[fpc-pascal] Illogical automatic dereferencing
Jürgen Hestermann
juergen.hestermann at gmx.de
Mon Oct 12 10:47:49 CEST 2009
> And the criticism about introducing Cisms in FPC/Delphi is also old. In the
> past I would have joined you, but after a few non-trivial header conversions
> and library conversions that pretty much died out.
But why are you then using Pascal at all? I love this language because
of its strict logic (which make coding and debugging much easier) but
having all these illogical C-style things creeping in makes it less Pascal.
if you have
var p : pchar;
what do the following contructs mean?
p
p^
@p
p[2]
@p[2]
If it were pure Pascal I could immediately tell you but with this
C-style notation I am always doubting about the meaning. To put one on
top, the meaning is even context dependent (using it in an expression or
as a paramater of a function may give it have different meanings).
I am not sure why following the strict logic would generate more work.
Of course, automatic translation from C to Pascal is getting more
difficult, because you then face the drawbacks of C. If you transfer C's
flaws into Pascal there is no need for changes. But what are you
getting?

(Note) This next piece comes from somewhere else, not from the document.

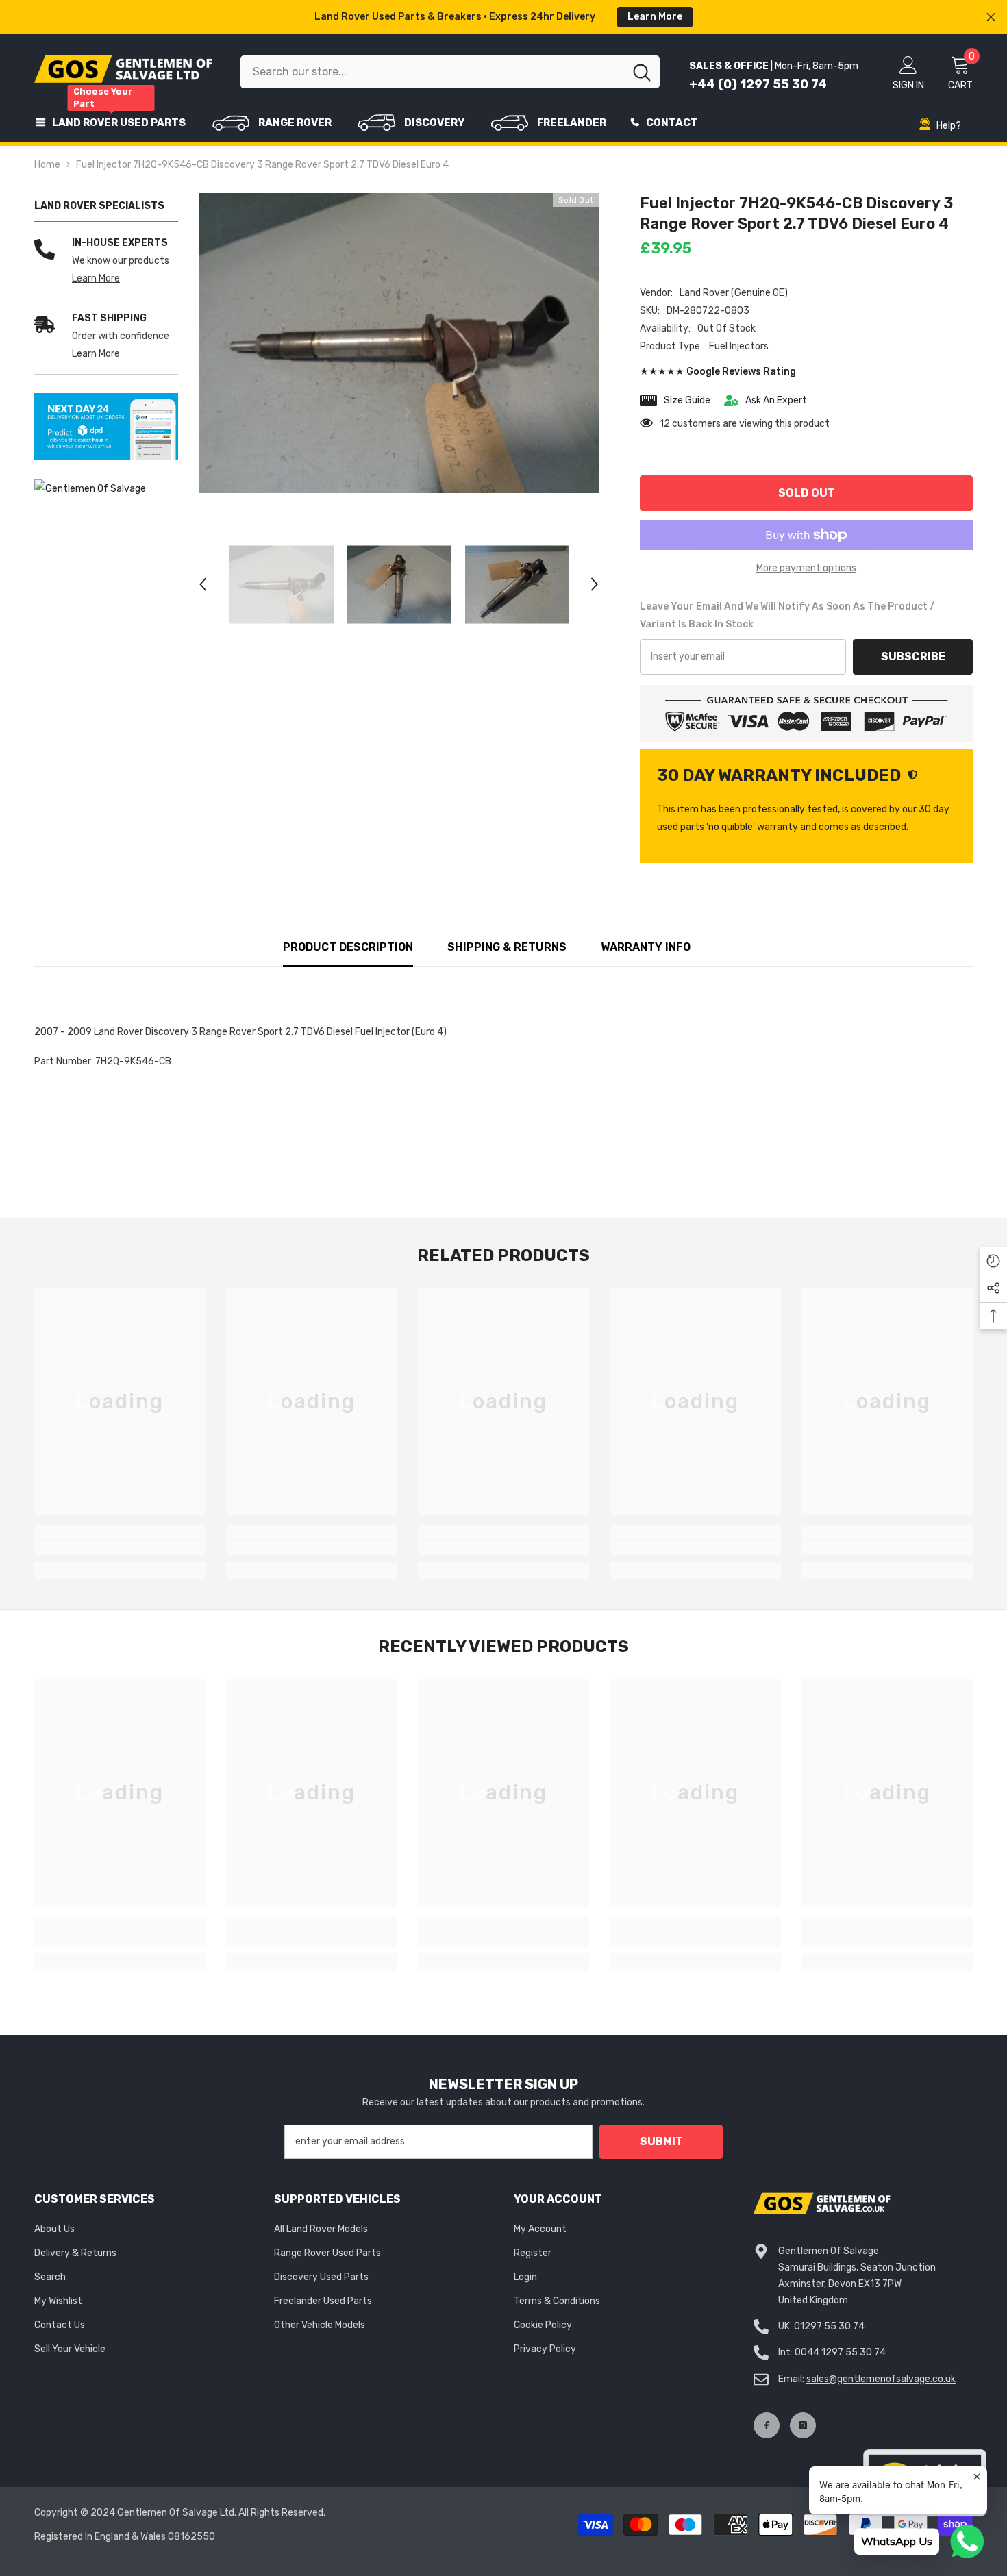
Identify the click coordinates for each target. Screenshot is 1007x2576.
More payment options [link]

You get C.
> In 1.0.x times headers were often "pascalized", but if you have answered
> several tens of bugreports where people converted a C example and pass a
> pointer to a formal parameter, you get tired of it. Likewise you also get
> tired when you need to update some header (or code like zlib,jpeg) and have
> to guess what the purpose and consequences of some pascallization are.
And the solution was to introduce the same C design flaws into Pascal so
there was no need to change code (other than replacing { by begin and }
by end)? Then what is the difference between Pascal and C anymore?